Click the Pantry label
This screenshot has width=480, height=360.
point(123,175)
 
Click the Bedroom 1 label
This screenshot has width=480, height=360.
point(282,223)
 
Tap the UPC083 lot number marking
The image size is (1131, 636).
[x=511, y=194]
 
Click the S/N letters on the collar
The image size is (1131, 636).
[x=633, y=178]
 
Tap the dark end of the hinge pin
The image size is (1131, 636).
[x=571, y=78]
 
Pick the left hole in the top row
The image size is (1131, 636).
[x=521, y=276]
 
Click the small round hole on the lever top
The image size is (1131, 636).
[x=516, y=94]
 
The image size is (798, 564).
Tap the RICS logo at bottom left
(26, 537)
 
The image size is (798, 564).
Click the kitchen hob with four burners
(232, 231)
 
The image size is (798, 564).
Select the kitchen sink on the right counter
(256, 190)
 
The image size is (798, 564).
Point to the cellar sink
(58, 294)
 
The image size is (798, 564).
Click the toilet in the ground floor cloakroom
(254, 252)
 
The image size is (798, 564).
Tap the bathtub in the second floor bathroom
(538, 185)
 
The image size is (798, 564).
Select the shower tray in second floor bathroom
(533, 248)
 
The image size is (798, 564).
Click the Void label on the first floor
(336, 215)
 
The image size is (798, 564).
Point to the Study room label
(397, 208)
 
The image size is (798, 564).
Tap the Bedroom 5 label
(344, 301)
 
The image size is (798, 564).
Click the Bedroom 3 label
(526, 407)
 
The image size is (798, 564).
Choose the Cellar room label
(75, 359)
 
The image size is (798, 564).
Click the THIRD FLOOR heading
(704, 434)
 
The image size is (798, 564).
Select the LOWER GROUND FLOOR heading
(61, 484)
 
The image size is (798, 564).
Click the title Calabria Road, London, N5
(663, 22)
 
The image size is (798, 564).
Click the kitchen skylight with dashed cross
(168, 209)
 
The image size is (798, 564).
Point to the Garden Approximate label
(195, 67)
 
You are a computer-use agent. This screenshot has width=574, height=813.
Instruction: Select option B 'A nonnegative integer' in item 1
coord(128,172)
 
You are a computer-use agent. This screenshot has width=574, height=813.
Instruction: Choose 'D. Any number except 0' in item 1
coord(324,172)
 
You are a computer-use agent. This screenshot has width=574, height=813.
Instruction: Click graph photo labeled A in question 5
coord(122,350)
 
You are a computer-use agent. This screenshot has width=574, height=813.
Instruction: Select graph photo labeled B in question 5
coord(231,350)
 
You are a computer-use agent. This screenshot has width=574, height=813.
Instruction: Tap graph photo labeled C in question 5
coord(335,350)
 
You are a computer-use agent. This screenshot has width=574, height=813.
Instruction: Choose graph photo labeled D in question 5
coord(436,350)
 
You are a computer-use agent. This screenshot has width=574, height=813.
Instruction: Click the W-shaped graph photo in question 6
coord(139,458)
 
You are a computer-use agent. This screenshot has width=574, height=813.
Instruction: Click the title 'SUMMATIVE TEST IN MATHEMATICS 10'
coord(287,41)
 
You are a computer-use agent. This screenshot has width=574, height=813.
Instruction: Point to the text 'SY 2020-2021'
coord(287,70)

==============================

# Instructions for the task:
Copy out every line of the material above that contains the string "with".

# Reply:
Click the kitchen hob with four burners
Click the kitchen skylight with dashed cross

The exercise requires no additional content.